Tom Kha Je - Coconut Soup flavoured with Thai herbs, by Chef Negi, Thai Naam
Ingredients:
Lemongrass 10 grams
Galangal Thai ginger 10 grams
Kaffir lime leaves 5 grams
Roast curry paste 1 tbsp
Salt-as per taste
Coconut milk 180 ml
Lime juice 1 tsp
Water 100 ml
Carrot 5 grams
Pumpkin 5 grams
Broccoli 5 grams
Button mushroom 5 grams
Cauliflower 5 grams
Babycorn 5 grams
Cabbage 5 grams
Preparation:
1. Make a vegetable stock using half of the herbs and water and reduce it by half.
2. Cut all the vegetables into small cubes.
Method:
1. In a pan, take vegetable stock, add all the remaining Thai herbs, add roast curry paste and cook it to extract maximum flavour.
2. Then, add all the vegetables along with coconut milk and stir continuously to avoid curdling of the soup.
3. Add salt, turn down the flame and add lime juice.
4. Serve hot.
Mutton paya Soup by Chef Khokan Molla, Kokum Bar and Lounge
Ingredients:
Mutton legs 6
Salt to taste
Peeled ginger one small piece
Black peppercorns 5-6
Glasses of water 3 (approximately)
Oil one tbsp
Medium-sized sliced onions 2
Slit green chillies 2-3
Ginger paste 1 tbsp
Black pepper powder ½ tsp
Chopped mint leaves 2 tbsps
Chopped coriander leaves 2 tbsps
Method:
1. To make Mutton Paya Soup, start by washing the leg with water three to four times and keep it on a separate plate.

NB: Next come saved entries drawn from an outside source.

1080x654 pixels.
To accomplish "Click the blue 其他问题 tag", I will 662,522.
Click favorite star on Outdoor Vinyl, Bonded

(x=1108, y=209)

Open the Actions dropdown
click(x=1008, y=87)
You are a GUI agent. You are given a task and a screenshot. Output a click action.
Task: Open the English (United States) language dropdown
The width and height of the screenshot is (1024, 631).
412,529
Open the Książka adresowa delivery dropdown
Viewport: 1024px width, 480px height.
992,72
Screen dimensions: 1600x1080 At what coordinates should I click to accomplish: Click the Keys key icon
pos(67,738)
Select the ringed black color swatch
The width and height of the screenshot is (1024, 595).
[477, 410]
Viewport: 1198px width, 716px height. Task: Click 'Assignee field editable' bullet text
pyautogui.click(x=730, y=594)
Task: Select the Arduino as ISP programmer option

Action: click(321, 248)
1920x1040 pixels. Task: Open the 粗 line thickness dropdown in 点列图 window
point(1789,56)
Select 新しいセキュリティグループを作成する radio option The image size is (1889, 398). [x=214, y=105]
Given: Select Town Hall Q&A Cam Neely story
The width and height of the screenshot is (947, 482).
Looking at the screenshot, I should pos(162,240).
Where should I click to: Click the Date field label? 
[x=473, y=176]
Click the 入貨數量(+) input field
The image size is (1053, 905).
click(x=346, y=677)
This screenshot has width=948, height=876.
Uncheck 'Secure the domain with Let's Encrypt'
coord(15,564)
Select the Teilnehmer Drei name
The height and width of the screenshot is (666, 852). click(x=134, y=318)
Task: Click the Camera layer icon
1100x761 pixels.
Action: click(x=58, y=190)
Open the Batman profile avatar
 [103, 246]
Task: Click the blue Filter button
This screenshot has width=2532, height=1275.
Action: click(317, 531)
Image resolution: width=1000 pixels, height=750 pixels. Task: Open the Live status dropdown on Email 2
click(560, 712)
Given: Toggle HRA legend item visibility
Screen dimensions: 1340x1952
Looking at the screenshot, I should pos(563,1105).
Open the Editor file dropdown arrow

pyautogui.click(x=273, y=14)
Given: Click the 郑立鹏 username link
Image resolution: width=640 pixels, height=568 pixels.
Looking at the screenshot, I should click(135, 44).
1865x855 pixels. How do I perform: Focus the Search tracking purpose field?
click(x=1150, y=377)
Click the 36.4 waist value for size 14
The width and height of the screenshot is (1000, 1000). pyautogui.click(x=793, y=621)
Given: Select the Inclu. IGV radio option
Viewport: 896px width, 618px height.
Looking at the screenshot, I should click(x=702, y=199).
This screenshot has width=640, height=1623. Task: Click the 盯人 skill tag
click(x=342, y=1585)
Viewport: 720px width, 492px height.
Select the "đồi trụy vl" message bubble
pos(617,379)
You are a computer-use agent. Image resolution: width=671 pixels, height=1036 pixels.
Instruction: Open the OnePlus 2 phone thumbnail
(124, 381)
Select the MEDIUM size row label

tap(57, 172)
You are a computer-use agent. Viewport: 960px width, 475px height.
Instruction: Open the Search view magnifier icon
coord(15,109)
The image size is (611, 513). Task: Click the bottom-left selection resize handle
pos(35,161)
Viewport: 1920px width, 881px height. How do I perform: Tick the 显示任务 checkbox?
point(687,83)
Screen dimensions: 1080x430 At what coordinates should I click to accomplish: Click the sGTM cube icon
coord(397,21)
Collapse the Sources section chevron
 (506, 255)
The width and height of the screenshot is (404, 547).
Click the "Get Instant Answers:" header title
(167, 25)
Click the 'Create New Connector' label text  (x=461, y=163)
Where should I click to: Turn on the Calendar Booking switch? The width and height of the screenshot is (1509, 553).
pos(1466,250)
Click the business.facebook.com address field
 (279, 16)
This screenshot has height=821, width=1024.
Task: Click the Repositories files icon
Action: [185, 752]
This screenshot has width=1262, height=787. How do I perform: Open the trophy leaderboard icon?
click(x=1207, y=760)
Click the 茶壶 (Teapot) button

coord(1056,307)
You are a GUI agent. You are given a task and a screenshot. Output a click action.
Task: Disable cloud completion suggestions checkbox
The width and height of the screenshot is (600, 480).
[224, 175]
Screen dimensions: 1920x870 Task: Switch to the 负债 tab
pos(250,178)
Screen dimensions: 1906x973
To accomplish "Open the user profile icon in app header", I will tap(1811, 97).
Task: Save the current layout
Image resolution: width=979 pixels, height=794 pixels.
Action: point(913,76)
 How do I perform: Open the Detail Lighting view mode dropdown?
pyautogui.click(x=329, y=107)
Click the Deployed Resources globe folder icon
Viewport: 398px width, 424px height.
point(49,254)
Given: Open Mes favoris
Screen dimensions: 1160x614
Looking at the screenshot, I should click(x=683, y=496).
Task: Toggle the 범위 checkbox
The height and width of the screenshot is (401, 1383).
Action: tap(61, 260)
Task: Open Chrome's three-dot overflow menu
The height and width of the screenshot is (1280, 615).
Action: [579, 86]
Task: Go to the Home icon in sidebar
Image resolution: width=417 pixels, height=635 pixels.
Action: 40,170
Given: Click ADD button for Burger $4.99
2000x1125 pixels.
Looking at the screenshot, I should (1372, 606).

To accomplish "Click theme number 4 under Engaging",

2. Now heat two spoons of oil in a pressure cooker. When the oil is hot, add green cardamom, bay leaf, black cardamom, cinnamon, cloves, black pepper and fry for 10-20 seconds. You can add green chillies too.
3. Now add onion paste and cook by mixing it with a spoon for 1 minute. After 1 minute, add ginger garlic paste and cook it by mixing it with a spoon for 1 minute.
4. Now that all the spices have been cooked well, mix it and add turmeric powder, cumin powder, coriander powder and salt as per taste and cook for 4-5 minutes while adding it.
5. Now add Paya and two glasses of water to it and close the pressure cooker. Cook till it comes to 9-10 whistles (cook on low heat, it will take 20-25 minutes).
6. After 10 whistles, the paya melts well.
7. Turn off the gas and pour the soup into the bowl and garnish with green coriander leaves.
Kheru by Chef Arun Kumar, executive chef, Araiya Palampur
Ingredients:
Whole red chili 2
Cumin Seeds 1 gm
Asafoetida pinch-sized
Turmeric 1 gm
Butter milk 200 ml
Salt 1.5 gm
Method:
1. Heat mustard oil in a thick bottom skillet.
2. Add slit green chilli 1(optional), cumins along with a red chilli.
3. Now on medium flame and controlled temperature, add turmeric.
4. Add well-whisked buttermilk to the tadka keeping the flame low
5. Give it a continuous stir at all times to achieve the best texture.
6. Bring it to a boil, then enhanced its taste with seasoning of just salt and serve along with millet Siddus.
Soups are a rich source of nutrients that our body requires. They are also a great form of immunity booster. Having solid immunity goes a long way in monsoon when viral infections are common.
These recipes shared by the culinary experts are a good change of taste for all those looking to enjoy unique soups. This is not to say that you cannot enjoy the traditional soups that we have been slurping since childhood.